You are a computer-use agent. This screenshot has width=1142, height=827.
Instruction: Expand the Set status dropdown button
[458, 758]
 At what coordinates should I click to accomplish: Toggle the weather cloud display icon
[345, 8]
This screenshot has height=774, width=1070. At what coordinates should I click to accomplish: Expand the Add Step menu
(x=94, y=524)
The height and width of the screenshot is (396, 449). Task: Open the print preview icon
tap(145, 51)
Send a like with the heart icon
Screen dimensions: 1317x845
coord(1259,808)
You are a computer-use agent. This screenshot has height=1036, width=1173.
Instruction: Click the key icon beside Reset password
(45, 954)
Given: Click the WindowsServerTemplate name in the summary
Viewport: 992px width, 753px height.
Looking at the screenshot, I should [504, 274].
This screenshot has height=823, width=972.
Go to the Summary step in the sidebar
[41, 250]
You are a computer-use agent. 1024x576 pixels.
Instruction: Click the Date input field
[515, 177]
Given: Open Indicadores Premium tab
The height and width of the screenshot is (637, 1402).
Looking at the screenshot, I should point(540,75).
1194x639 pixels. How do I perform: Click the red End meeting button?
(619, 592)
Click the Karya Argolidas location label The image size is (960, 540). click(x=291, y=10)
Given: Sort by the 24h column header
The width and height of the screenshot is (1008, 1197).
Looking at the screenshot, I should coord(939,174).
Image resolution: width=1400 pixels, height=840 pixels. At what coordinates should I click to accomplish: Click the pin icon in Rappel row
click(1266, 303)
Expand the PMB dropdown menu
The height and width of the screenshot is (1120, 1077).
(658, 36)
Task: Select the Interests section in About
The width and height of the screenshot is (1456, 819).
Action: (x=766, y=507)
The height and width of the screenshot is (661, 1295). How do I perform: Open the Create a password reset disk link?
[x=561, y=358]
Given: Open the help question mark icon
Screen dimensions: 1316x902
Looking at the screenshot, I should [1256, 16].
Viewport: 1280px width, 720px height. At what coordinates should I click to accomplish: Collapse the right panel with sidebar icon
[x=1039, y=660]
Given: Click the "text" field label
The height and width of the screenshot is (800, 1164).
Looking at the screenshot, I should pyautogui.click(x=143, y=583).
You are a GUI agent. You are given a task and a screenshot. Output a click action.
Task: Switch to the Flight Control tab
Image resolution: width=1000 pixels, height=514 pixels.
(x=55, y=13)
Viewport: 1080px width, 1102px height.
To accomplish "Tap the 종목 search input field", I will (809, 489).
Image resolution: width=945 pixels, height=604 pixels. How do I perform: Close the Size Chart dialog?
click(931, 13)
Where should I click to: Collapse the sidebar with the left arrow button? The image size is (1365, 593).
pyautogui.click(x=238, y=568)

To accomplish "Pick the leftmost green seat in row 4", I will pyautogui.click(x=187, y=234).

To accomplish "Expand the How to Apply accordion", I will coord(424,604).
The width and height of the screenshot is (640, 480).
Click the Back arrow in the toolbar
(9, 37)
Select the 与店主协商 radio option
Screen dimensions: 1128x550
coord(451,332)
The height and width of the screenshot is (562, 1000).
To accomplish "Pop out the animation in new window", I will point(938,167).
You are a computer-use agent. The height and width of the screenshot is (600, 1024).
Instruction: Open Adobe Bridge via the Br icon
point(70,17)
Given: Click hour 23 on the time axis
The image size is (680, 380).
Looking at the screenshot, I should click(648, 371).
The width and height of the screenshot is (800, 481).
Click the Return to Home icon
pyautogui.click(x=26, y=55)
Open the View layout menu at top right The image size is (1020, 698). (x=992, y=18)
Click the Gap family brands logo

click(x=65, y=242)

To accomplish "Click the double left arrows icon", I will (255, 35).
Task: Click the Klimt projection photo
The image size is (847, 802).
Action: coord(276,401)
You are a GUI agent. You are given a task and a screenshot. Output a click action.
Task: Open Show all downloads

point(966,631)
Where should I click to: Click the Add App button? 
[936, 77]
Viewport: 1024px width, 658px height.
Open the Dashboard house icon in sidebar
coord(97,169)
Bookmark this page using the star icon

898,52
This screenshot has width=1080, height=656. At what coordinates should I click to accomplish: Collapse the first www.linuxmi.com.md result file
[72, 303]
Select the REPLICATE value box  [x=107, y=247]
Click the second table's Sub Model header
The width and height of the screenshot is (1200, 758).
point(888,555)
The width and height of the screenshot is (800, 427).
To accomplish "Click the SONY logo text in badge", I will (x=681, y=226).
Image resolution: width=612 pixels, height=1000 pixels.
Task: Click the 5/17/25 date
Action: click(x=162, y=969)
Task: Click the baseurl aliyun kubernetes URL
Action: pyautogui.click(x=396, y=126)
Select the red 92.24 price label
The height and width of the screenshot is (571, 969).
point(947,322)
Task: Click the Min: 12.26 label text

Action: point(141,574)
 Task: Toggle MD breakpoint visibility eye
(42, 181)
------------------------------
◆ **Problem to work on**
Every single record is to be set down again, unaltered.

◆ **Response area**
You are a computer-use agent. This screenshot has width=1142, height=827.
Instruction: Expand the Set status dropdown button
[458, 758]
 At what coordinates should I click to accomplish: Toggle the weather cloud display icon
[345, 8]
This screenshot has height=774, width=1070. At what coordinates should I click to accomplish: Expand the Add Step menu
(x=94, y=524)
The height and width of the screenshot is (396, 449). Task: Open the print preview icon
tap(145, 51)
Send a like with the heart icon
Screen dimensions: 1317x845
coord(1259,808)
You are a computer-use agent. This screenshot has height=1036, width=1173.
Instruction: Click the key icon beside Reset password
(45, 954)
Given: Click the WindowsServerTemplate name in the summary
Viewport: 992px width, 753px height.
Looking at the screenshot, I should [504, 274].
This screenshot has height=823, width=972.
Go to the Summary step in the sidebar
[41, 250]
You are a computer-use agent. 1024x576 pixels.
Instruction: Click the Date input field
[515, 177]
Given: Open Indicadores Premium tab
The height and width of the screenshot is (637, 1402).
Looking at the screenshot, I should point(540,75).
1194x639 pixels. How do I perform: Click the red End meeting button?
(619, 592)
Click the Karya Argolidas location label The image size is (960, 540). click(x=291, y=10)
Given: Sort by the 24h column header
The width and height of the screenshot is (1008, 1197).
Looking at the screenshot, I should coord(939,174).
Image resolution: width=1400 pixels, height=840 pixels. At what coordinates should I click to accomplish: Click the pin icon in Rappel row
click(1266, 303)
Expand the PMB dropdown menu
The height and width of the screenshot is (1120, 1077).
(658, 36)
Task: Select the Interests section in About
The width and height of the screenshot is (1456, 819).
Action: (x=766, y=507)
The height and width of the screenshot is (661, 1295). How do I perform: Open the Create a password reset disk link?
[x=561, y=358]
Given: Open the help question mark icon
Screen dimensions: 1316x902
Looking at the screenshot, I should [1256, 16].
Viewport: 1280px width, 720px height. At what coordinates should I click to accomplish: Collapse the right panel with sidebar icon
[x=1039, y=660]
Given: Click the "text" field label
The height and width of the screenshot is (800, 1164).
Looking at the screenshot, I should pyautogui.click(x=143, y=583).
You are a GUI agent. You are given a task and a screenshot. Output a click action.
Task: Switch to the Flight Control tab
Image resolution: width=1000 pixels, height=514 pixels.
(x=55, y=13)
Viewport: 1080px width, 1102px height.
To accomplish "Tap the 종목 search input field", I will (809, 489).
Image resolution: width=945 pixels, height=604 pixels. How do I perform: Close the Size Chart dialog?
click(931, 13)
Where should I click to: Collapse the sidebar with the left arrow button? The image size is (1365, 593).
pyautogui.click(x=238, y=568)

To accomplish "Pick the leftmost green seat in row 4", I will pyautogui.click(x=187, y=234).

To accomplish "Expand the How to Apply accordion", I will coord(424,604).
The width and height of the screenshot is (640, 480).
Click the Back arrow in the toolbar
(9, 37)
Select the 与店主协商 radio option
Screen dimensions: 1128x550
coord(451,332)
The height and width of the screenshot is (562, 1000).
To accomplish "Pop out the animation in new window", I will point(938,167).
You are a computer-use agent. The height and width of the screenshot is (600, 1024).
Instruction: Open Adobe Bridge via the Br icon
point(70,17)
Given: Click hour 23 on the time axis
The image size is (680, 380).
Looking at the screenshot, I should click(648, 371).
The width and height of the screenshot is (800, 481).
Click the Return to Home icon
pyautogui.click(x=26, y=55)
Open the View layout menu at top right The image size is (1020, 698). (x=992, y=18)
Click the Gap family brands logo

click(x=65, y=242)

To accomplish "Click the double left arrows icon", I will (255, 35).
Task: Click the Klimt projection photo
The image size is (847, 802).
Action: coord(276,401)
You are a GUI agent. You are given a task and a screenshot. Output a click action.
Task: Open Show all downloads

point(966,631)
Where should I click to: Click the Add App button? 
[936, 77]
Viewport: 1024px width, 658px height.
Open the Dashboard house icon in sidebar
coord(97,169)
Bookmark this page using the star icon

898,52
This screenshot has width=1080, height=656. At what coordinates should I click to accomplish: Collapse the first www.linuxmi.com.md result file
[72, 303]
Select the REPLICATE value box  [x=107, y=247]
Click the second table's Sub Model header
The width and height of the screenshot is (1200, 758).
point(888,555)
The width and height of the screenshot is (800, 427).
To accomplish "Click the SONY logo text in badge", I will (x=681, y=226).
Image resolution: width=612 pixels, height=1000 pixels.
Task: Click the 5/17/25 date
Action: click(x=162, y=969)
Task: Click the baseurl aliyun kubernetes URL
Action: pyautogui.click(x=396, y=126)
Select the red 92.24 price label
The height and width of the screenshot is (571, 969).
point(947,322)
Task: Click the Min: 12.26 label text

Action: point(141,574)
 Task: Toggle MD breakpoint visibility eye
(42, 181)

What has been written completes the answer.